ON THE anniversary of Japan’s 1931 occupation, fearful Japanese residents across China stayed indoors while Japanese shops, restaurants and factories were shuttered. Demonstrators took to the streets to protest Tokyo’s purchase of islands claimed by Beijing, smashing Nissan cars and sushi bars to show their anger.
Relations between Asia’s two biggest economies are at a low ebb as the dispute over the uninhabited group of islands in the East China Sea – known as the Senkaku in Japan and Diaoyu in China – led to another day of protests.
In China’s financial capital Shanghai, home to China’s biggest Japanese population, thousands of Chinese staged a massive demonstration outside the Japanese consulate, waving banners saying “Kill all Japanese” and “Destroy all the Japanese dogs”.
China marks every September 18th by blowing sirens to remember the Mukden Incident, a 1931 event that Japan used as a pretext to invade Manchuria, setting off a brutal occupation of China that ended only at the close of the second World War. But this year the anniversary went nationwide.
“These people demonstrating are students; they are China’s future. They are our national power, ready to burst with patriotic strength,” wrote one blogger on the Weibo network.
Another online commentator, Jiangnanfengxujing, wrote: “More police dogs than people – it looks like they are guarding the Japanese consulate, but they are protecting the government building. It seems they are afraid of something.”
At the Japanese embassy in Beijing, protesters threw bottles and fruit, chanted anti-Japanese songs, and demanded boycotts of Japanese goods. Windows were smashed.
All over China, Japanese companies were forced to close as the crisis over a territorial dispute escalated. The front page of Beijing Daily News showed workers at the clothing retailer Uniqlo in the plush Village mall painting the company’s logo red – Uniqlo shut about a quarter of its 145 Uniqlo stores in China for the day.
There was a swift and outraged reaction to news that two Japanese activists had landed on an island at the centre of the dispute.
“The unlawful landing of the Japanese right-wingers on the Chinese territory of the Diaoyu islands was a gravely provocative action violating Chinese territorial sovereignty,” Chinese Foreign Ministry spokesman Hong Lei said.
China’s defence chief Liang Guanglie said he hoped for a peaceful resolution to the dispute, but warned against the possibility of “further actions”.
Beijing has given tacit approval to the protests but there are fears that they could get out of hand. Many of the protesters carried portraits of Chairman Mao Zedong, an implicit criticism of the current administration in China, and wore combat fatigues favoured by the old school Communists of the civil war era.
The Maoist demonstrators bore banners saying “United, Love China, Never forget our national shame.”

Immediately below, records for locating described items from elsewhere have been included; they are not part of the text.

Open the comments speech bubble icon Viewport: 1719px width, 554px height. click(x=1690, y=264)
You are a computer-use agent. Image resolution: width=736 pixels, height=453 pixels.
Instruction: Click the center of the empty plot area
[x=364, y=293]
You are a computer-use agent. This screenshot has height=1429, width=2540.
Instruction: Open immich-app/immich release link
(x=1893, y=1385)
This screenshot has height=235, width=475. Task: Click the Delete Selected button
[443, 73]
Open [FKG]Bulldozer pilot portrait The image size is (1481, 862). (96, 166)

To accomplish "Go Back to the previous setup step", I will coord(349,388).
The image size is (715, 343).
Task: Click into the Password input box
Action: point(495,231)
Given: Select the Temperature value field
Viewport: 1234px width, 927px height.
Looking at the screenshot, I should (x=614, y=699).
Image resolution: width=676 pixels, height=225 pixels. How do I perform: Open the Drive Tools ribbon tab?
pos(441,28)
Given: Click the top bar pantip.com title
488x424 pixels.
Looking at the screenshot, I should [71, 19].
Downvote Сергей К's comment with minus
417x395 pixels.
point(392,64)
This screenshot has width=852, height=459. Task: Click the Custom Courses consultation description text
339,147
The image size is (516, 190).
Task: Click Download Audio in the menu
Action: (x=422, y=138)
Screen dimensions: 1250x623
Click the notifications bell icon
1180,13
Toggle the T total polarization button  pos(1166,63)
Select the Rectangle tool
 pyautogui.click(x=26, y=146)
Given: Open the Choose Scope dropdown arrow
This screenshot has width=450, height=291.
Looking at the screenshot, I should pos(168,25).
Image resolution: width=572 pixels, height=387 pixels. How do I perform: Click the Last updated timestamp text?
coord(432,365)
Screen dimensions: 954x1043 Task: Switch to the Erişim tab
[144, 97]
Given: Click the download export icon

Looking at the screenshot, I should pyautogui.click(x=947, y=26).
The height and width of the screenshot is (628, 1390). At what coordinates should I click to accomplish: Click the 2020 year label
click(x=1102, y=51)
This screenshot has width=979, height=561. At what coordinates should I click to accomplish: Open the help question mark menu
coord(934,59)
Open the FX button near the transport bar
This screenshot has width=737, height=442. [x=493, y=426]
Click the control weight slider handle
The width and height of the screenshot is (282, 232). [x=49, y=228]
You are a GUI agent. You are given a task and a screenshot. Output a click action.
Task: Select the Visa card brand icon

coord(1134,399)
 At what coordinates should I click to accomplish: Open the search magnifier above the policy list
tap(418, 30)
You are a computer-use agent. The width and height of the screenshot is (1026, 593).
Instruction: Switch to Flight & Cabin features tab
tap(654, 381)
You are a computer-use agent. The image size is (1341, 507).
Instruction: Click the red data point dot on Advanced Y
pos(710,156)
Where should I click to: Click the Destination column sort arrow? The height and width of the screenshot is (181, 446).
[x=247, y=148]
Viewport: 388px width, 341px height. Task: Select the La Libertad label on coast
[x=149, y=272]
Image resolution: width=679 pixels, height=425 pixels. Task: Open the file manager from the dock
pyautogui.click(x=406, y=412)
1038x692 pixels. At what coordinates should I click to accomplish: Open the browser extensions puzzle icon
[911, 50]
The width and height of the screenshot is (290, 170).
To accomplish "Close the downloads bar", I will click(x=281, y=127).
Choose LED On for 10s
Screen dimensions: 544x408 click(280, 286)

Last week, the Japanese government bought three of the five islands from the family that owns them, prompting protests in China.
While there are fears the tensions could escalate into a more serious conflict, the initial fallout looks likely to be felt on trade between Asia’s two biggest economies.
China is Japan’s largest trading partner, and Japan is China’s third largest. In 2011 the countries’ bilateral trade grew 14.3 per cent to €263 billion.